Le résultat de cette requête peut se voir dans les graphes ci-dessous. En effet, le lendemain, 28 mars 2014, le nombre de mentions de l’expression “Banque Mondiale” et de ses équivalents en arabe et anglais sur le web tunisien, et bien spécifiquement Facebook et Twitter a enregistré un pic important.

banque mondiale web

Depuis la révolution, les médias tunisiens et les utilisateurs de Facebook et Twitter en Tunisie n’ont jamais autant parlé de la Banque Mondiale.

Banque Mondiale 14 janvier

Ce sont les publications sur les réseaux sociaux qui étaient les plus importantes en termes de nombre de mentions. Twitter et Facebook ont accaparé 76% des mentions faites le 28 mars. Les réseaux sociaux se sont bel et bien enflammés comme l’a demandé Antonio Nucifora.

 

Diagramme

 

Ce qui est à retenir des conclusions apportées par l’étude de la Banque Mondiale, c’est que l’économie tunisienne n’était pas suffisamment “ouverte”. Selon les auteurs de cette étude, ce sont les régulations excessives et le rôle envahissant de l’État qui a été à l’origine de la prolifération de la corruption, du népotisme et de l’évasion fiscale. La solution serait donc de déréguler l’économie et de limiter le rôle de l’État. Les obstacles à l’accès au marché et les procédures administratives seraient, selon la Banque Mondiale, à l’origine de la capture des rentes par les proches du pouvoir.

La Banque Mondiale semble avoir compris que la corruption est un fléau qui a rongé l’économie tunisienne. Au lieu de proposer des réformes qui augmentent le contrôle et la surveillance du secteur privé par l’État pour éviter la corruption, les économistes de la Banque Mondiale ont utilisé d’une façon populiste le discours de la lutte contre la corruption pour pousser en avant des réformes qui visent, dogmatiquement à libéraliser encore plus l’économie tunisienne.

capitalisme de copinage banque mondiale

Le projet « Communications for reforms »

Le 30 mars 2014, la politique de communication de la Banque Mondiale entame une nouvelle phase. Sur son site officiel, elle publie un document relatif à un projet intitulé : “Communications for reforms”.
Ce projet consiste à produire une série de “produits médiatiques” (spots audiovisuels, articles … etc.) visant à “favoriser la compréhension, accroître le débat public et aider à construire un consensus” autour des réformes qui conditionnent les prêts de la Banque Mondiale.
Selon le document du 30 mars, une somme de 600 000 $ sera versée à partir du “MENA Donor Trust Fund” géré par la Banque Mondiale à une société privée tunisienne appelée “Global Communications”.

LIGNES AFFICHÉES
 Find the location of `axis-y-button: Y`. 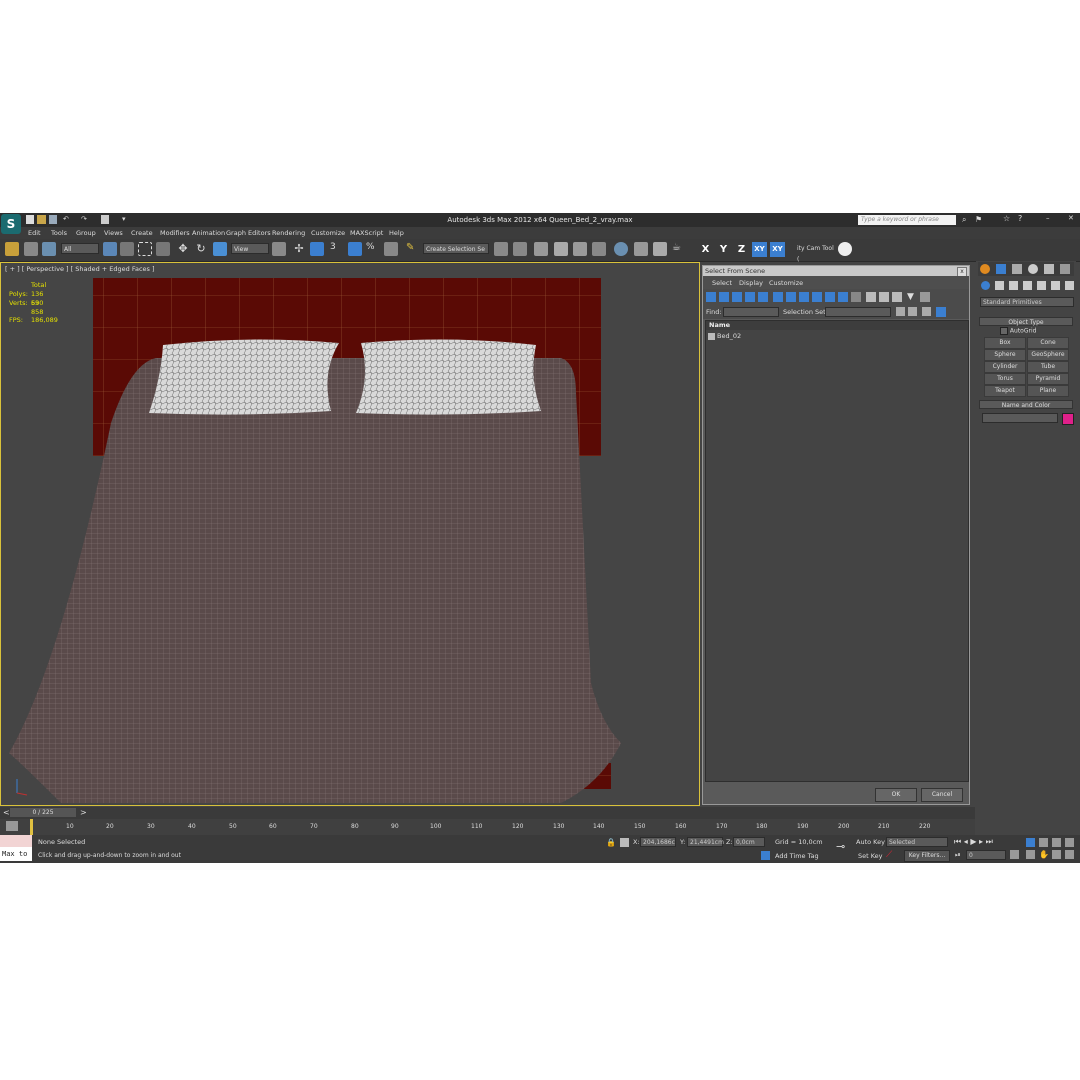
* * *
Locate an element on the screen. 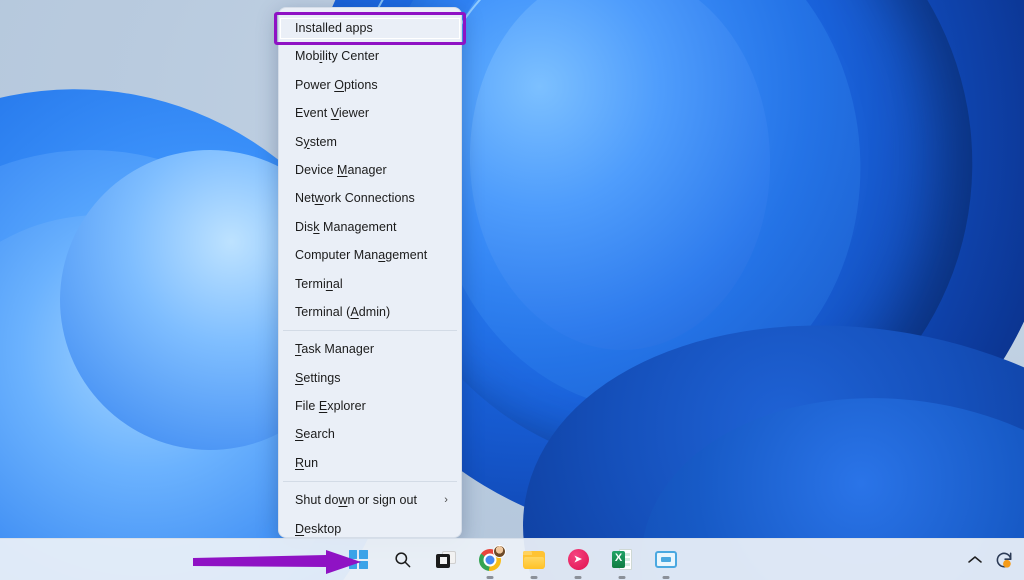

CONSIGNES DE L'EXERCICE
[a] Recopiez à l'identique le passage de l'article sur la Banque Mondiale en Tunisie, depuis « Le résultat de » jusqu'à « parlé de la Banque Mondiale. » inclus.
[b] Rédigez la suite de l'article sur la Banque Mondiale en Tunisie, en reprenant juste après sa dernière phrase.

RÉPONSES PAR TÂCHE
[a]
Le résultat de cette requête peut se voir dans les graphes ci-dessous. En effet, le lendemain, 28 mars 2014, le nombre de mentions de l’expression “Banque Mondiale” et de ses équivalents en arabe et anglais sur le web tunisien, et bien spécifiquement Facebook et Twitter a enregistré un pic important.

banque mondiale web

Depuis la révolution, les médias tunisiens et les utilisateurs de Facebook et Twitter en Tunisie n’ont jamais autant parlé de la Banque Mondiale.

[b]
Selon le contrat signé entre la Banque Mondiale et “Global Communications” le 23 août 2013, les réformes concernées par ce “plan du communication”, concernent :

  • La réforme du code de travail,
  • La réforme de la sécurité sociale et de la retraite,
  • La suppression des subventions,

Cependant, dans un autre document, également hébergé sur le site de la Banque Mondiale nous avons trouvé des informations qui ne sont pas mentionnées dans le contrat. Le projet financé par le MENA Donor Trust Fund concernerait également la réforme fiscale, le nouveau code de l’investissement et … le copinage et la régulation. Selon ce dernier document, la valeur du projet ne s’élèverait pas à 600 000 $ mais plutôt à 725 000 $.
Quant aux “produits médiatiques” qui vont être préparés par “Global Communications”, ils sont cités en détails dans ce même document :

  • Des documentaires et talk-show télévisés,
  • Des émissions radios,
  • Des projections dans les universités,
  • Un site internet avec du contenu à partager sur les réseaux sociaux,

Construire le consensus …

Pour faire accepter la réforme sur la sécurité sociale, 840 000 $ seront versés (ou ont déjà été versés, nous ne le savons pas encore) par la Banque Mondiale au ministère des Finances pour “la construction du consensus et la communication”. Sans cette campagne de communication qui se fera à travers les médias conventionnels et les réseaux sociaux, la Banque Mondiale estime que le risque lié à l’implémentation de la réforme est très élevé.

Elle l’explique par le fait que, d’une part, l’Assemblée Nationale Constituante pourrait trouver inapproprié le traitement de sujets aussi sensibles que la retraite et les transferts sociaux avant les élections. Autant laisser le travail à la charge du prochain gouvernement qui sera démocratiquement élu dans le cadre de la nouvelle Constitution. D’autre part, il y a un risque que le gouvernement qui sera issu des prochaines élections adopte des politiques qui ne sont pas en conformité avec la vision que se fait la Banque Mondiale pour le modèle de croissance tunisien.

Selon la Banque Mondiale, il est donc impératif de faire passer les réformes sous le gouvernement Jomaâ et créer un consensus autour de ces réformes en faisant appel à des consultations avec la société civile et les parties impliquées. Serait-ce les consultations et les débats nationaux dont a parlé l’actuel ministre de l’économie et des finances Hakim Ben Hammouda lors de sa dernière conférence de presse ?
En plus de tout cela, la Banque Mondiale déclare, dans son document relatif au don versé pour soutenir la réforme de la sécurité sociale, que les risques liés à la transition politique seront atténués par un soutient “financier et politique de la communauté internationale”. Qu’entend-on par cela ?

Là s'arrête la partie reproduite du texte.